• [Short exercise a]:
Give the entries from the line with "Expand Vilar de Perdizes row details" through the end of the entries as a Markdown table with the columns No. and Entry, leaving out blank lines and pictures.

### Page extract ###

# Gilbert- Cou Clair Nubian buckling



## Nubiansrus1 (Sep 2, 2009)

Just thought id show off how nice and big Gilbert one of our kids is turning out to be. Hes 2 months old now. Hes actually about as big as a few of my smaller yearlings. Excuse the bad posing, my daughter tried, and we dont do any showing lol. Glibert also wasnt happy to be stopped from playing.


----------



## AlaskaBoers (May 7, 2008)

I really love the coloring!


----------



## OhCee (Feb 26, 2010)

He's so handsome  And HUGE!!


----------



## DebMc (Dec 11, 2009)

Big and handsome! :thumbup: 

Deb Mc


----------



## toth boer goats (Jul 20, 2008)

I agree.... :thumb:


----------



## RPC (Nov 6, 2009)

He is huge. You deff. have a good growing boy. Is he going to be a herd buck?


----------



## Nubiansrus1 (Sep 2, 2009)

Thanks everyone



RPC said:


> He is huge. You deff. have a good growing boy. Is he going to be a herd buck?


Im hoping. My buck is 6 yrs old now, and I know he wont breed/live forever. I kept a son of his a couple years ago, when I knew alot less, yeah didnt turn out the way I wanted. Im keeping this boy, and a painted moonspot buckling for now this year, hoping someone turns out the way I want. Ive heard bucks only live to around 8 yrs old.


----------

### Data for processing ###

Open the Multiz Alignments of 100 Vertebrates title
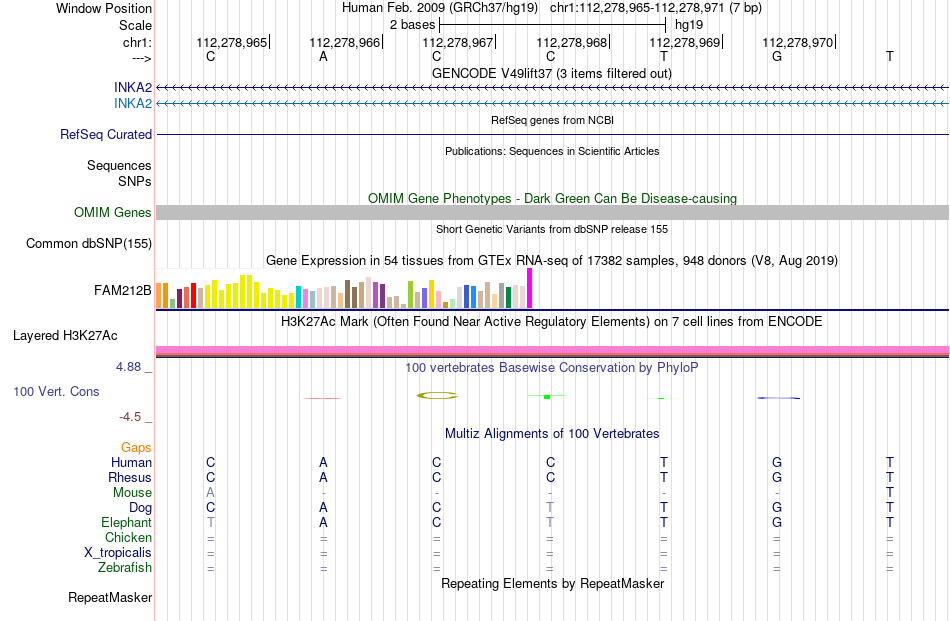[552, 434]
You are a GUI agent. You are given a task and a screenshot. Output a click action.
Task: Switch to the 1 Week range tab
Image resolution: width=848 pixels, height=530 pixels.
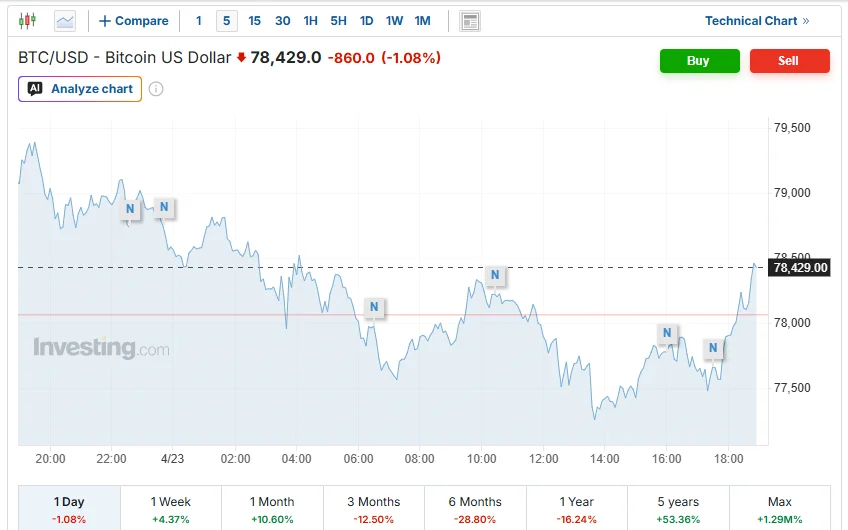170,509

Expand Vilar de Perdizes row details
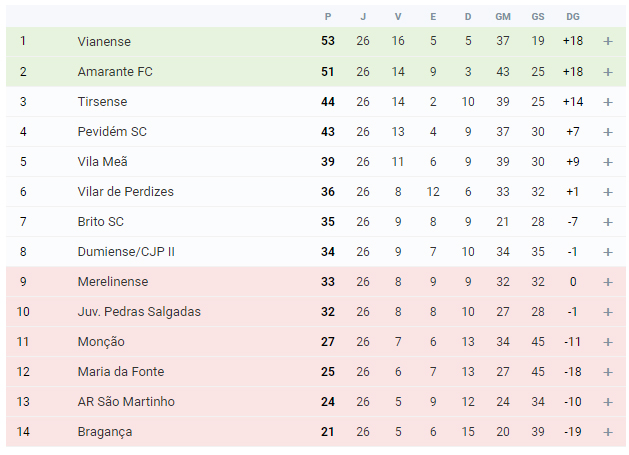608,192
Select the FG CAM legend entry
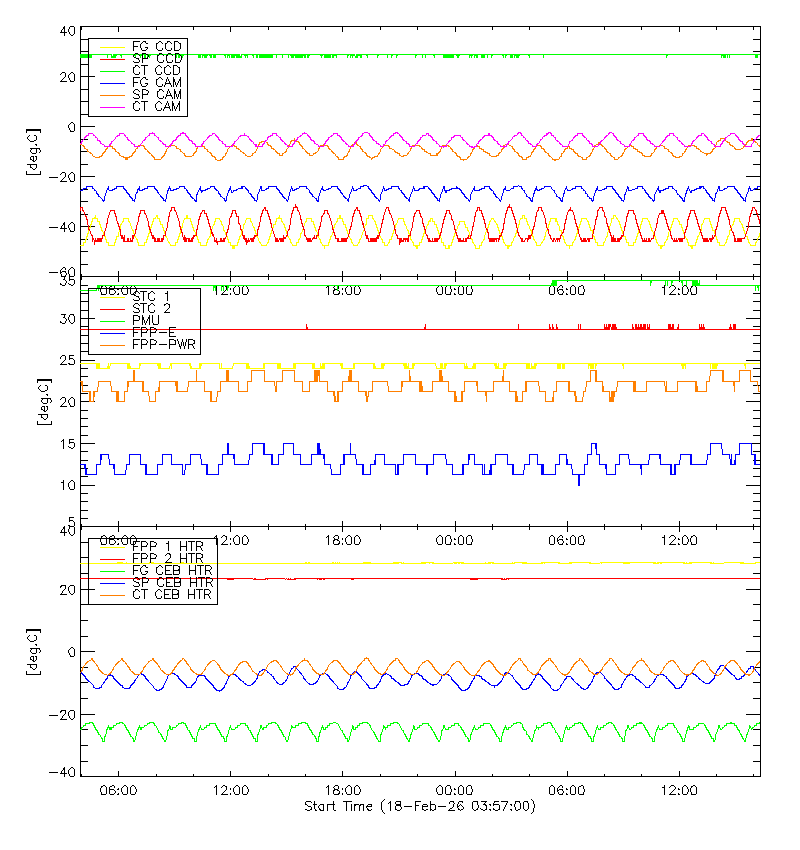This screenshot has width=800, height=850. (156, 82)
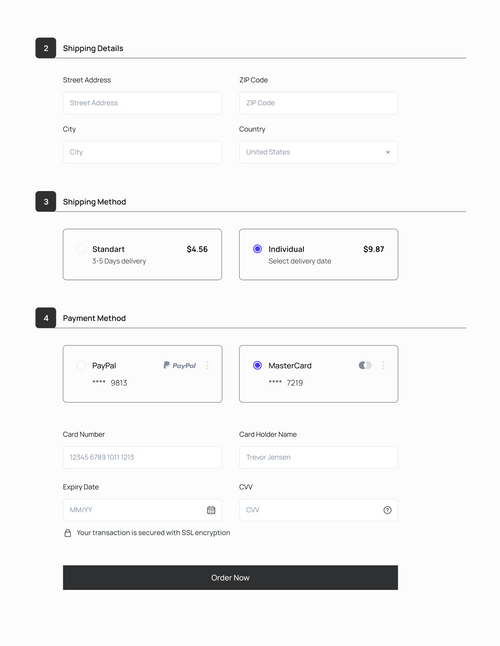Click the SSL lock icon
500x646 pixels.
[68, 533]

###

• [Short exercise b]:
Answer these questions about the Nubian buckling thread:
(i) How old is Gilbert?
(ii) How old is the poster's current buck?
(iii) Who tried to pose Gilbert for the pictures?

• [Correct answer a]:
| No. | Entry |
|---|---|
| 1 | Expand Vilar de Perdizes row details |
| 2 | 608,192 |
| 3 | Select the FG CAM legend entry |
| 4 | This screenshot has width=800, height=850. (156, 82) |
| 5 | Click the SSL lock icon |
| 6 | 500x646 pixels. |
| 7 | [68, 533] |

• [Correct answer b]:
(i) 2 months old.
(ii) 6 years old.
(iii) The poster's daughter.